Records from a collection
==*==

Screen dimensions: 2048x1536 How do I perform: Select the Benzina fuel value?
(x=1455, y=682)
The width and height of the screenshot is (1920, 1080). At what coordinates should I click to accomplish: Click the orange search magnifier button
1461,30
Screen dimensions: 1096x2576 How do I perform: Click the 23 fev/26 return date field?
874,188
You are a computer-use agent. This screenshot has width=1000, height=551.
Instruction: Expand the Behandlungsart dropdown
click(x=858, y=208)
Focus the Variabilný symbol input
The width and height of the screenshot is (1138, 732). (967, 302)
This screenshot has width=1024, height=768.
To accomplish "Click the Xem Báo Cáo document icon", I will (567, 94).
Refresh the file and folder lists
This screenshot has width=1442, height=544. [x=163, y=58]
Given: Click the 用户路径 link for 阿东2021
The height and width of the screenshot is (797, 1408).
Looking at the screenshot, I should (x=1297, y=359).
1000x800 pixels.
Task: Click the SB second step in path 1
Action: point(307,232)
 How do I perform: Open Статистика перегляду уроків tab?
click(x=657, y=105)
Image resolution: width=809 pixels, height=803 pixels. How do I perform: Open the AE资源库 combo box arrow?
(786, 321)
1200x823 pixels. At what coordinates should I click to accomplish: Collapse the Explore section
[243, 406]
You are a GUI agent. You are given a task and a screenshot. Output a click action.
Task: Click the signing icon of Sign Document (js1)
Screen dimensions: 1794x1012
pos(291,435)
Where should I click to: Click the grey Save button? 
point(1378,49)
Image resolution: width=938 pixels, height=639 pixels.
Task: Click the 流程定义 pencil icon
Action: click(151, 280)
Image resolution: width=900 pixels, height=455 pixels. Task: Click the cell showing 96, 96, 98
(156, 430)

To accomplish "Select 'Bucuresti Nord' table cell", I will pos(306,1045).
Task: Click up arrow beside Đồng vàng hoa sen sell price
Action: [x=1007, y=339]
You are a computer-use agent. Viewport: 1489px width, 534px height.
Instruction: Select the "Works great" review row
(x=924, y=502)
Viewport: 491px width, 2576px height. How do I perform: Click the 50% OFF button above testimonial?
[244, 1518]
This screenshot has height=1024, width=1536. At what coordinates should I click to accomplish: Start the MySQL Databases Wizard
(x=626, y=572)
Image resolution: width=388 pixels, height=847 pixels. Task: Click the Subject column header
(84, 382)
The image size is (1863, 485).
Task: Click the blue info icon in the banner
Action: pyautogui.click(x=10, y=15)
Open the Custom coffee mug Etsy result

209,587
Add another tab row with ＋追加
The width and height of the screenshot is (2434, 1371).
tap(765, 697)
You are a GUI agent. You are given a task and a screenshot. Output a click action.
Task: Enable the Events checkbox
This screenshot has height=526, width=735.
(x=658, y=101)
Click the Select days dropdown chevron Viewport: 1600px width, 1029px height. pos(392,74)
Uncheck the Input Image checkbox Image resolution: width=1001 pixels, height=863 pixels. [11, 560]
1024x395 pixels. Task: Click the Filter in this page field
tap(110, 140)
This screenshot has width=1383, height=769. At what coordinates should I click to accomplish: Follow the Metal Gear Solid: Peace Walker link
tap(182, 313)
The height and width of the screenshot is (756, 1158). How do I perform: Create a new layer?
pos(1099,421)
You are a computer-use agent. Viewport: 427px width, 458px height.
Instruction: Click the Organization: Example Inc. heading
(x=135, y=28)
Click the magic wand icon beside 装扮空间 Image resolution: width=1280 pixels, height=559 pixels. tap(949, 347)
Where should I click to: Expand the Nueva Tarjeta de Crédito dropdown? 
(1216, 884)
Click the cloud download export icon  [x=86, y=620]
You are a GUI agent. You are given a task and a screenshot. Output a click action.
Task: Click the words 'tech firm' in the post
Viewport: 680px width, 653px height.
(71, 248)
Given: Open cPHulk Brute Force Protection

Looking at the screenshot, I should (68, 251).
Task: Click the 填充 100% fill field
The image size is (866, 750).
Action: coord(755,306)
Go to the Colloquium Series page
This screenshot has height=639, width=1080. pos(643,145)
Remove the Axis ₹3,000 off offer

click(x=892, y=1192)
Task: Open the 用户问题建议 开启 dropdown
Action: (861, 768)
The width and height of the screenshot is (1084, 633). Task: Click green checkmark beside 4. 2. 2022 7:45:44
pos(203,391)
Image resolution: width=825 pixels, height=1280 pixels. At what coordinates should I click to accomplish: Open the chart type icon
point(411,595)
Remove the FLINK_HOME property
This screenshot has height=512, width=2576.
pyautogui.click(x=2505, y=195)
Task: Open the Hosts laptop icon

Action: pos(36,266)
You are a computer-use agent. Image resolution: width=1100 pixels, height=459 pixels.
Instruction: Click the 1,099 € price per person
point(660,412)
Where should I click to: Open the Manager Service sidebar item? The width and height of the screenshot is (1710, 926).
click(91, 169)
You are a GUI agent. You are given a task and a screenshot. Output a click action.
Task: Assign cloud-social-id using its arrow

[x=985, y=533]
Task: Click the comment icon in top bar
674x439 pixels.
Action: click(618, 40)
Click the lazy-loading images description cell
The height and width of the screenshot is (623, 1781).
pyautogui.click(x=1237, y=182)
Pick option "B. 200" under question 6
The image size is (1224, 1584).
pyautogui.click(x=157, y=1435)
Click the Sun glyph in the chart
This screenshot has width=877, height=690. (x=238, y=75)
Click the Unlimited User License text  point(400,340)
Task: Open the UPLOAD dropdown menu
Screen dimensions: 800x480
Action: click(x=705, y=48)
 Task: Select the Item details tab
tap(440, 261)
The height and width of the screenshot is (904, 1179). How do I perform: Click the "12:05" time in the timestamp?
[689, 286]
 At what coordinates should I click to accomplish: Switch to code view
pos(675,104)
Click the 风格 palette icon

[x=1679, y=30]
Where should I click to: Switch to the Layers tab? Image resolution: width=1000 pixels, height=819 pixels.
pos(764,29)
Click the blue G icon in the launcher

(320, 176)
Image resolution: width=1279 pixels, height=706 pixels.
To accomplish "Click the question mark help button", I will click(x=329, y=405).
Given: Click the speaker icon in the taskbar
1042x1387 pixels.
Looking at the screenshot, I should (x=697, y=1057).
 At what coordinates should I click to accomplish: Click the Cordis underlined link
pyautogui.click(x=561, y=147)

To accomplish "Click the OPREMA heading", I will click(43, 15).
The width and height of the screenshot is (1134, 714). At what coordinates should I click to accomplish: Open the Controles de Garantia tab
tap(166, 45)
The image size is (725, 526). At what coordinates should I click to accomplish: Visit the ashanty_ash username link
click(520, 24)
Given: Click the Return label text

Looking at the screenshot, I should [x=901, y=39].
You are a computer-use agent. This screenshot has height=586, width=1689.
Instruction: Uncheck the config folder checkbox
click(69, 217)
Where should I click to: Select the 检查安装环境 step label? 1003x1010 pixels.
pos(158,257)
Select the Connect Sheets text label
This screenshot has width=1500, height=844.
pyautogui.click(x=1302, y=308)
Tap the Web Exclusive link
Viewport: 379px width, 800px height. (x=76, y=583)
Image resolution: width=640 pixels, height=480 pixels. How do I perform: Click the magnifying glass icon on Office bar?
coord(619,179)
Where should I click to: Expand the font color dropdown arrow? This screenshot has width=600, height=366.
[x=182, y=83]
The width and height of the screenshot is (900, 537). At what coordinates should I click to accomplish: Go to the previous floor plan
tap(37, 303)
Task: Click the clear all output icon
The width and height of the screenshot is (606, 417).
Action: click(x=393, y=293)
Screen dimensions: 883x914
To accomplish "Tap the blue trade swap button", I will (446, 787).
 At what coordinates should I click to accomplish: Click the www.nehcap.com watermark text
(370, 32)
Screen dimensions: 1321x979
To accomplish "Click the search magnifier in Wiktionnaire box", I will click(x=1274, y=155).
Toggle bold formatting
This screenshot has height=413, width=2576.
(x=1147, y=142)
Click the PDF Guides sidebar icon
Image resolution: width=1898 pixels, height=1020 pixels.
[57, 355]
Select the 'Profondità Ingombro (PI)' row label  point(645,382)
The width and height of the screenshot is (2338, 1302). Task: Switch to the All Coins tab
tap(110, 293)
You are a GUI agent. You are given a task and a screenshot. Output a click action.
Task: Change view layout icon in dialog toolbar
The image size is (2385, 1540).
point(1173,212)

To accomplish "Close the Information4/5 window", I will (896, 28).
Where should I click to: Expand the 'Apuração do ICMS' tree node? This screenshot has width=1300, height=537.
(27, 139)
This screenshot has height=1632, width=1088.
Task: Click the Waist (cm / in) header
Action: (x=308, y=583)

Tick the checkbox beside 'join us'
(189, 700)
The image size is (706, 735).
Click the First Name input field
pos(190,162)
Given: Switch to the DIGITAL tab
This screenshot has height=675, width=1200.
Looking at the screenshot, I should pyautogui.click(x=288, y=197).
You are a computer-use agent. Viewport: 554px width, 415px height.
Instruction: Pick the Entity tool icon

==*==

Work item: Beginning with the line that contains "The image size is (706, 735).", return every line through the end of the data above, exactly as written.

Task result:
The image size is (706, 735).
Click the First Name input field
pos(190,162)
Given: Switch to the DIGITAL tab
This screenshot has height=675, width=1200.
Looking at the screenshot, I should pyautogui.click(x=288, y=197).
You are a computer-use agent. Viewport: 554px width, 415px height.
Instruction: Pick the Entity tool icon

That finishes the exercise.